→ TASK INSTRUCTIONS: Tally the lines in the records below that contain the string "text", treating uppercase and lowercase as distinct. Give only the number.

(Extracted records)
* Begin *

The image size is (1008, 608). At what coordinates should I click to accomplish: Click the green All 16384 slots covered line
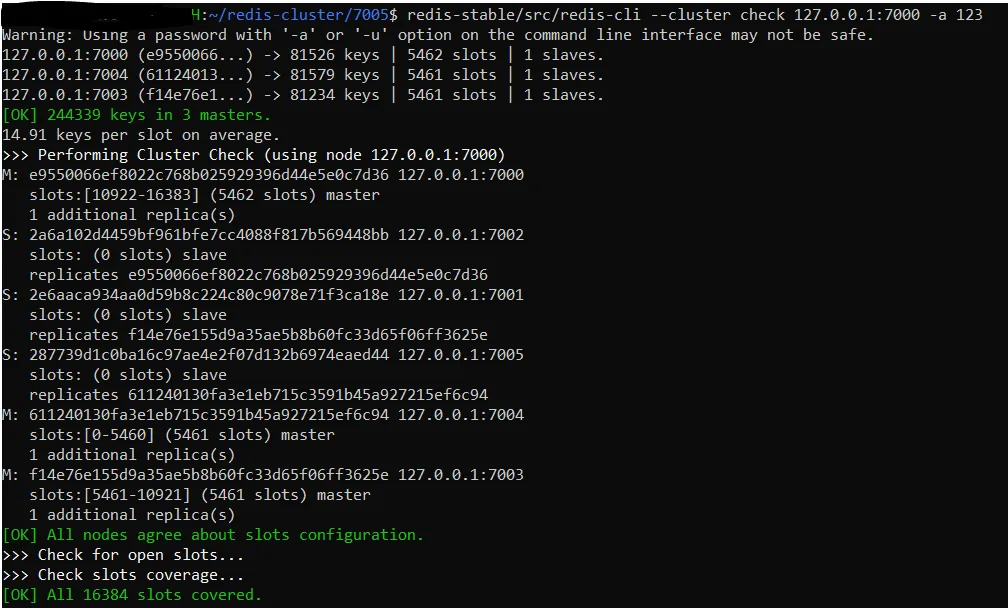132,595
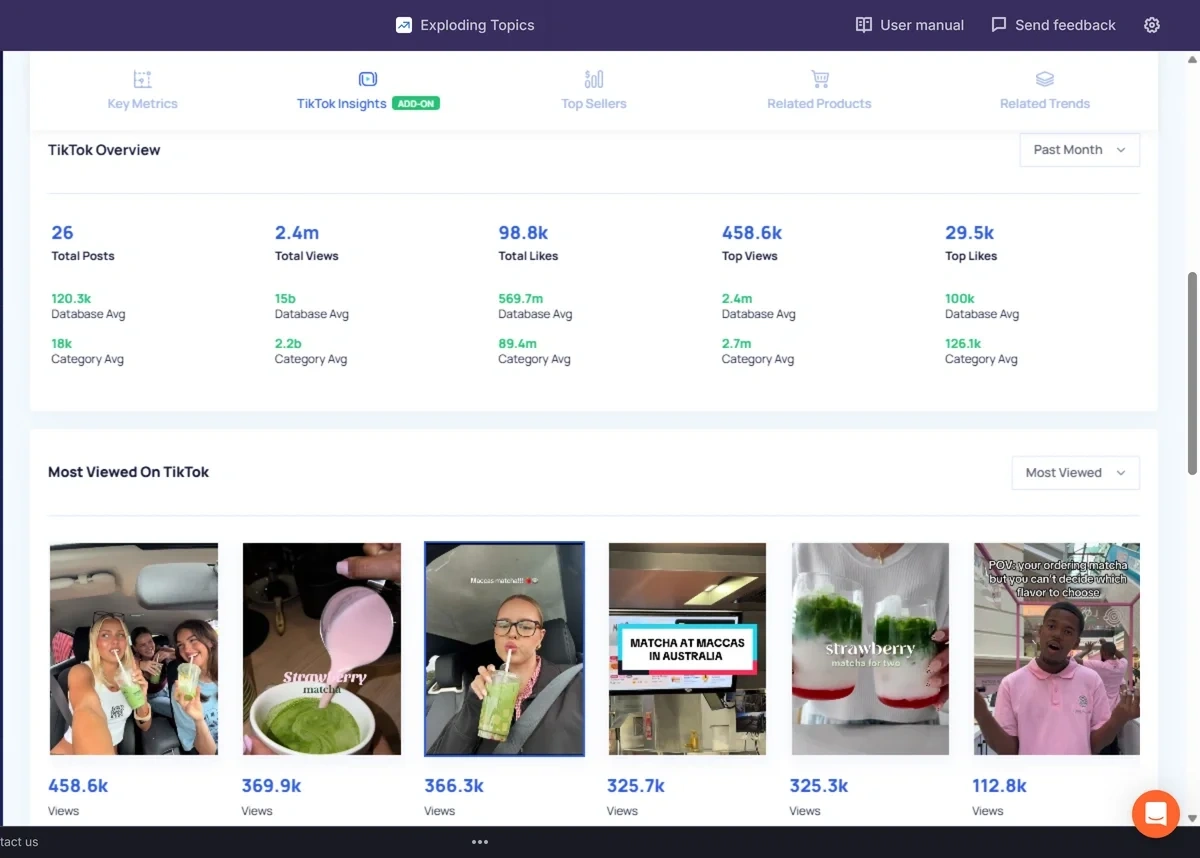Select the Related Trends layers icon
1200x858 pixels.
pyautogui.click(x=1044, y=78)
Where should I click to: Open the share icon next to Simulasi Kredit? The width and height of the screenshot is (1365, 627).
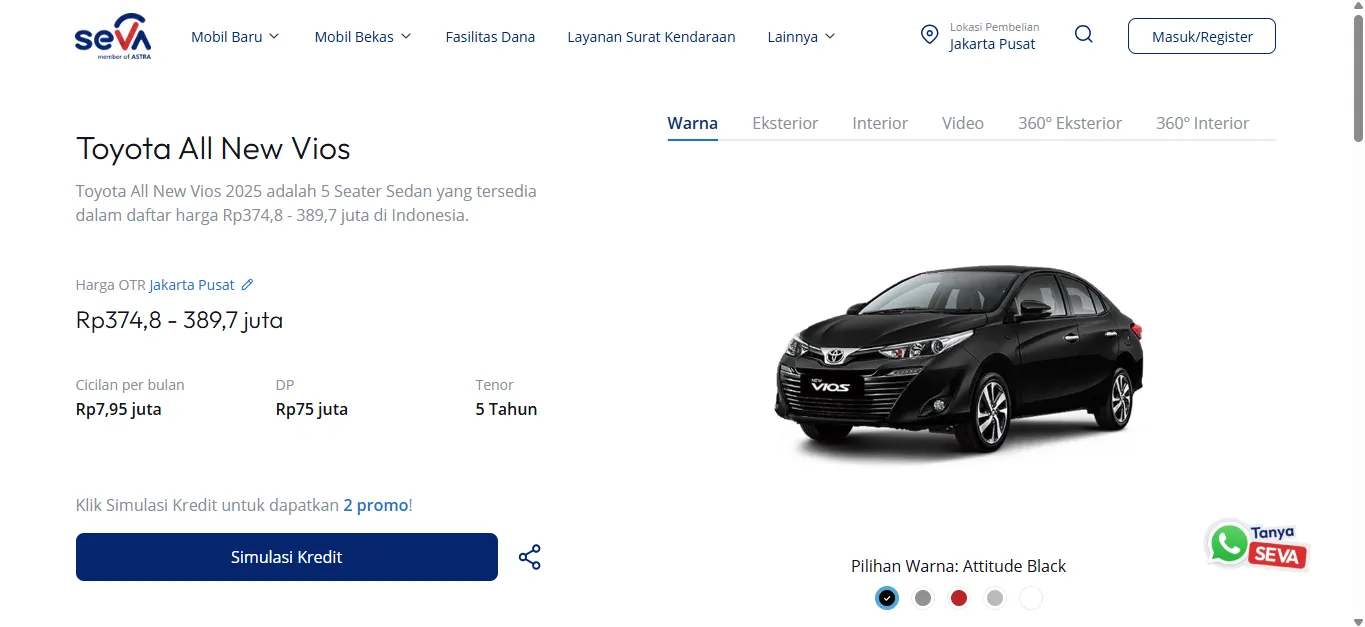pyautogui.click(x=529, y=556)
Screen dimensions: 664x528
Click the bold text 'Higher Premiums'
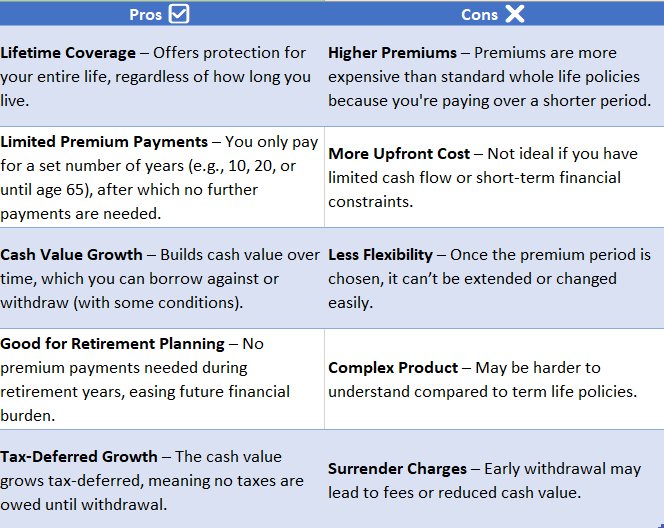[x=393, y=53]
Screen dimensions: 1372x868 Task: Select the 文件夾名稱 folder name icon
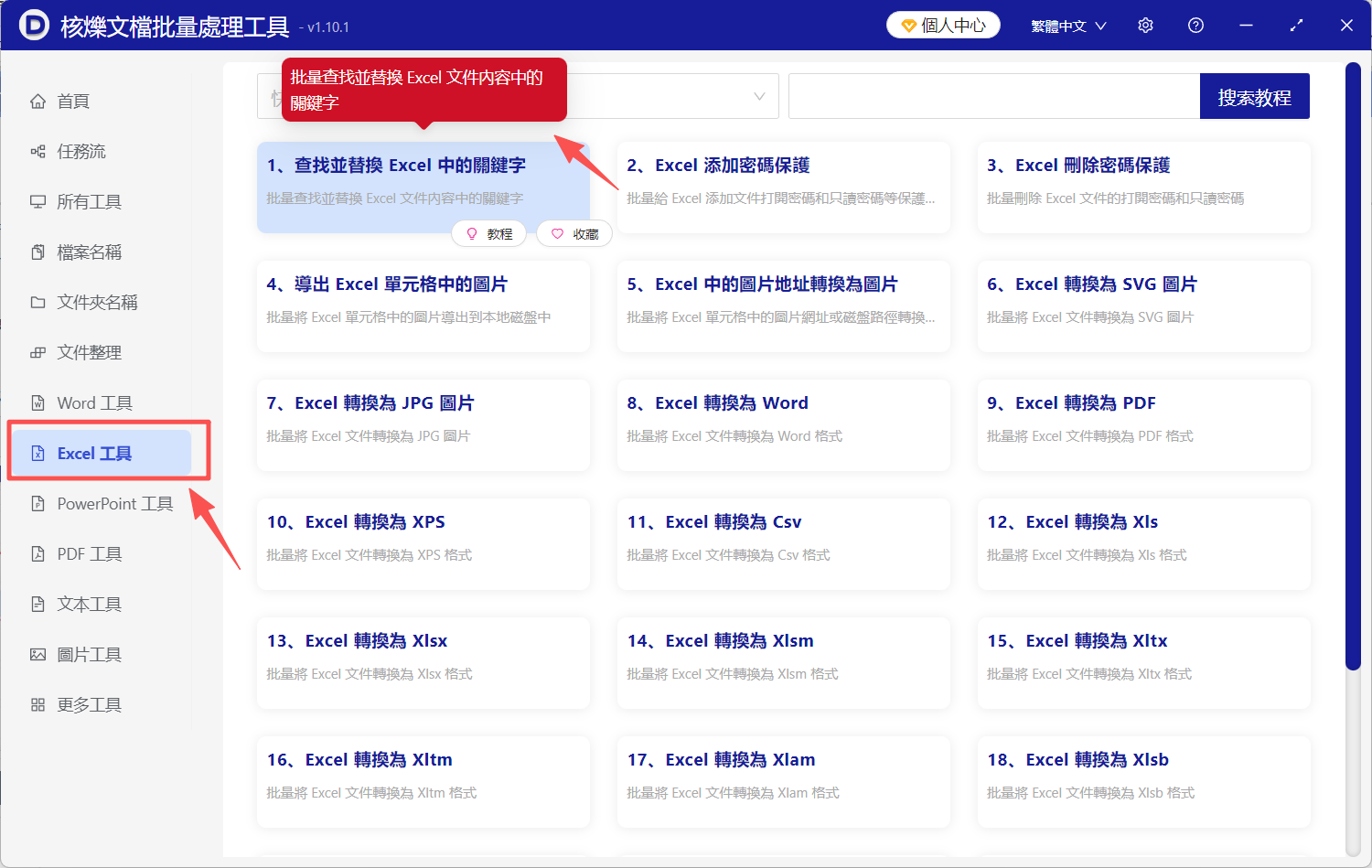pos(37,302)
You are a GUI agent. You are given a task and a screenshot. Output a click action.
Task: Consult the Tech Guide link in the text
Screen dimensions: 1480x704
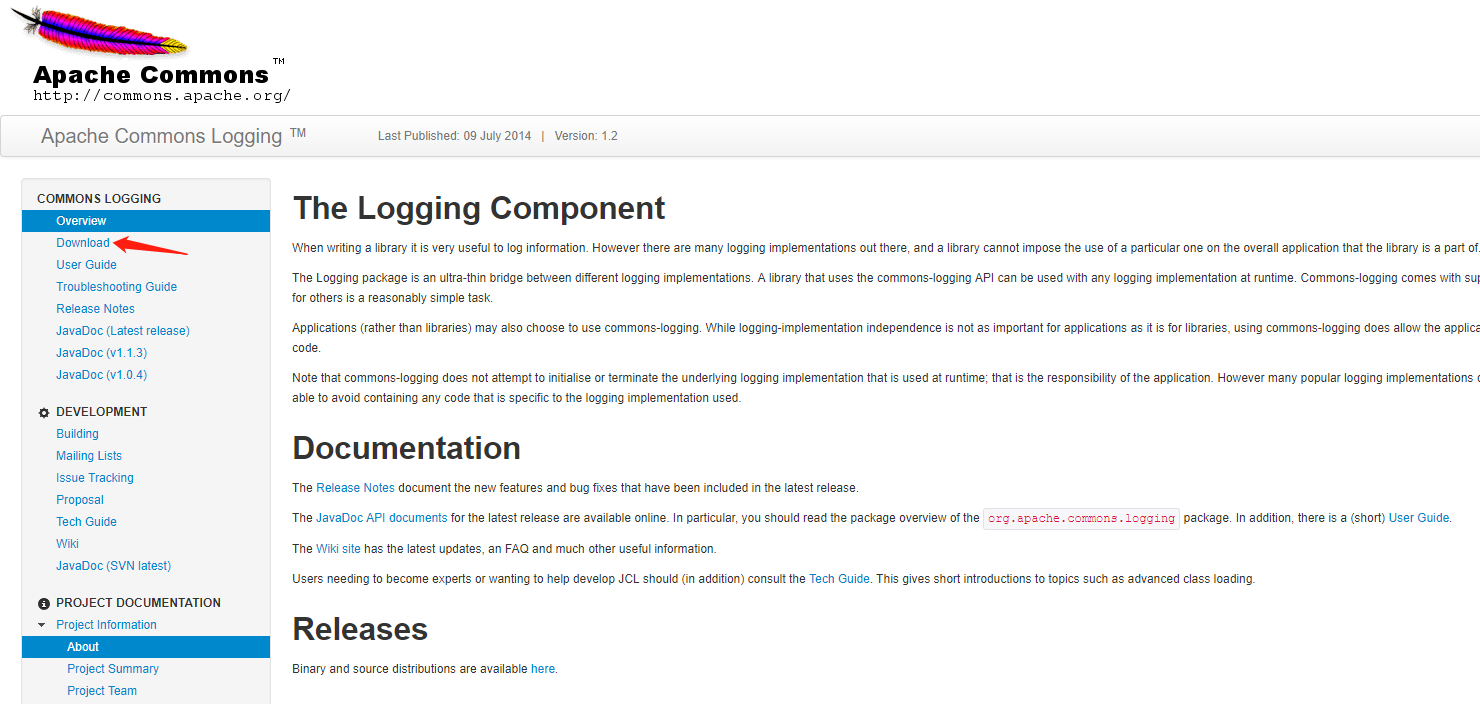point(839,578)
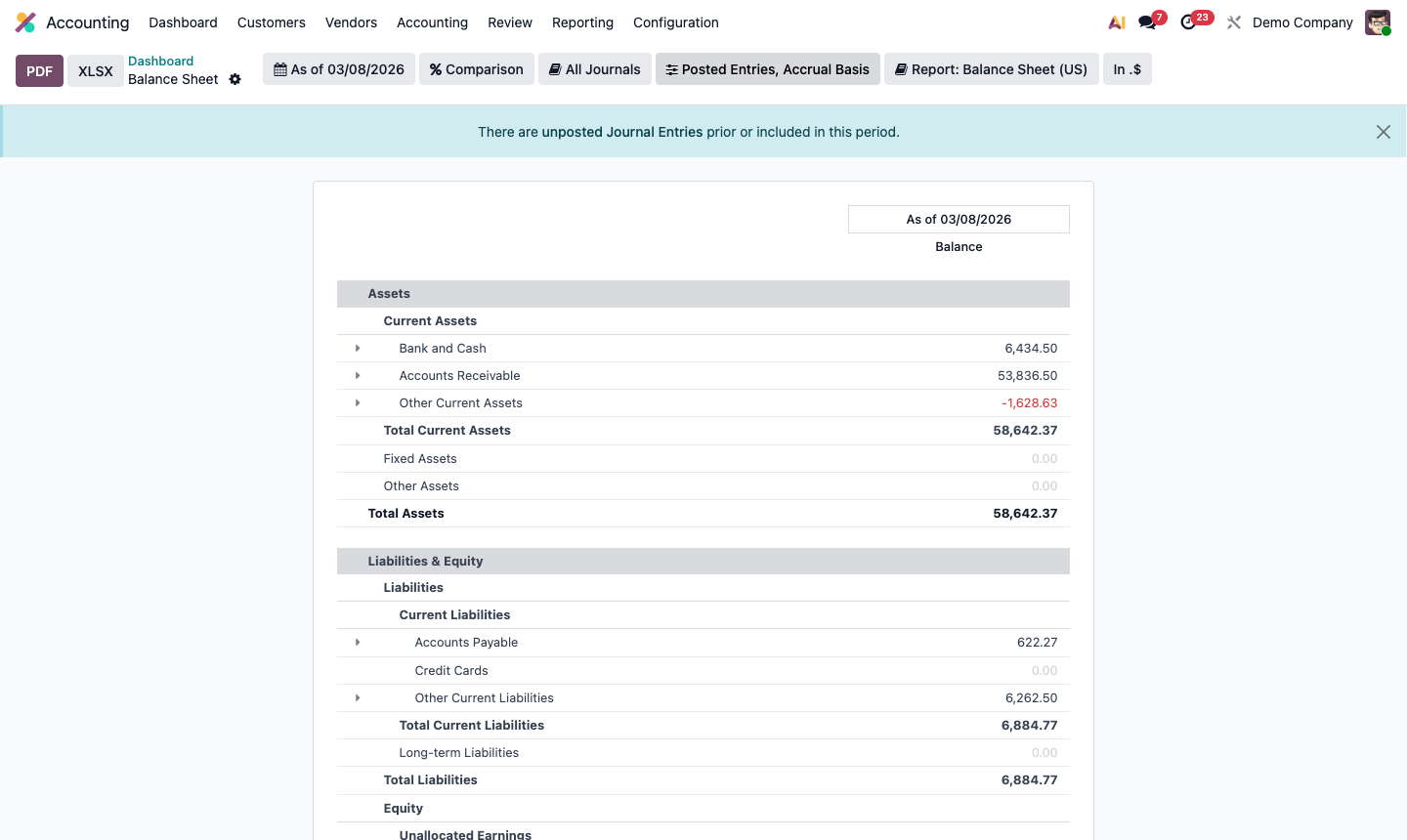The height and width of the screenshot is (840, 1407).
Task: Open the Balance Sheet settings gear
Action: (x=234, y=79)
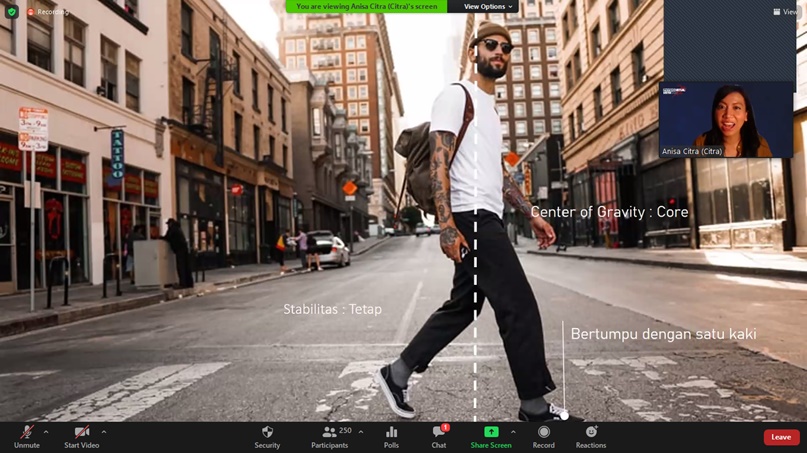Unmute the microphone
The image size is (807, 453).
pyautogui.click(x=27, y=436)
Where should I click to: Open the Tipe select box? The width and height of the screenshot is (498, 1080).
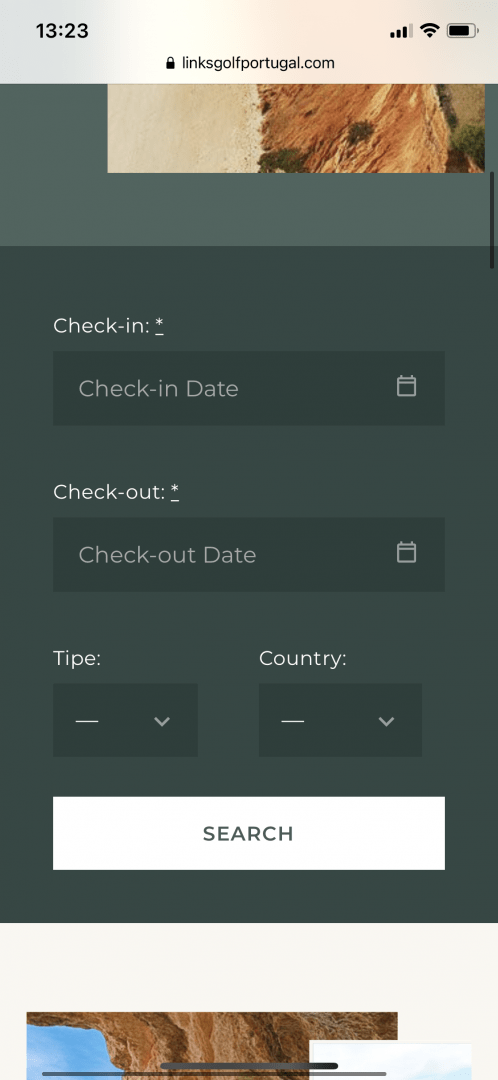(x=125, y=720)
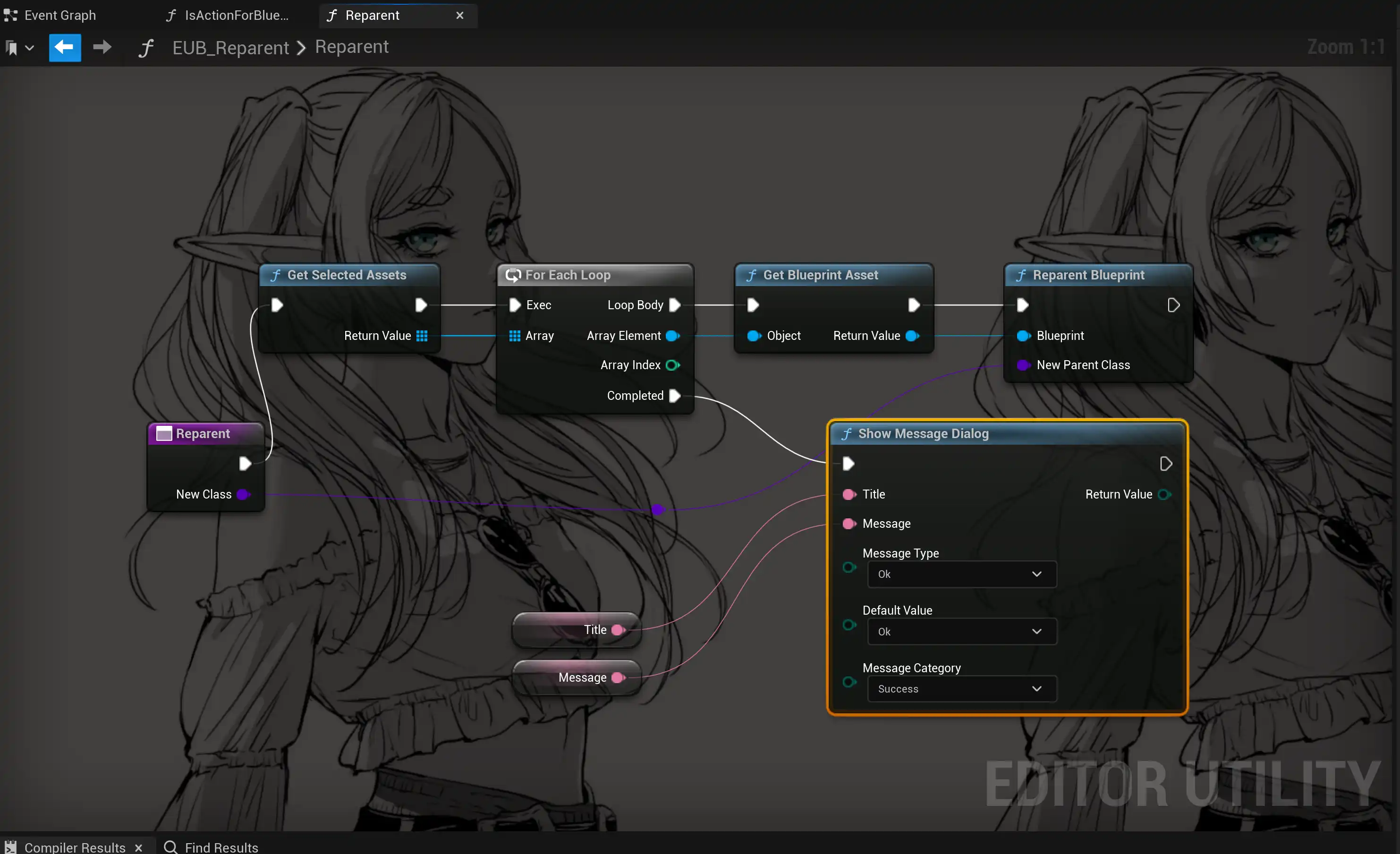
Task: Click the For Each Loop node icon
Action: coord(513,275)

* End *

→ RESPONSE: 2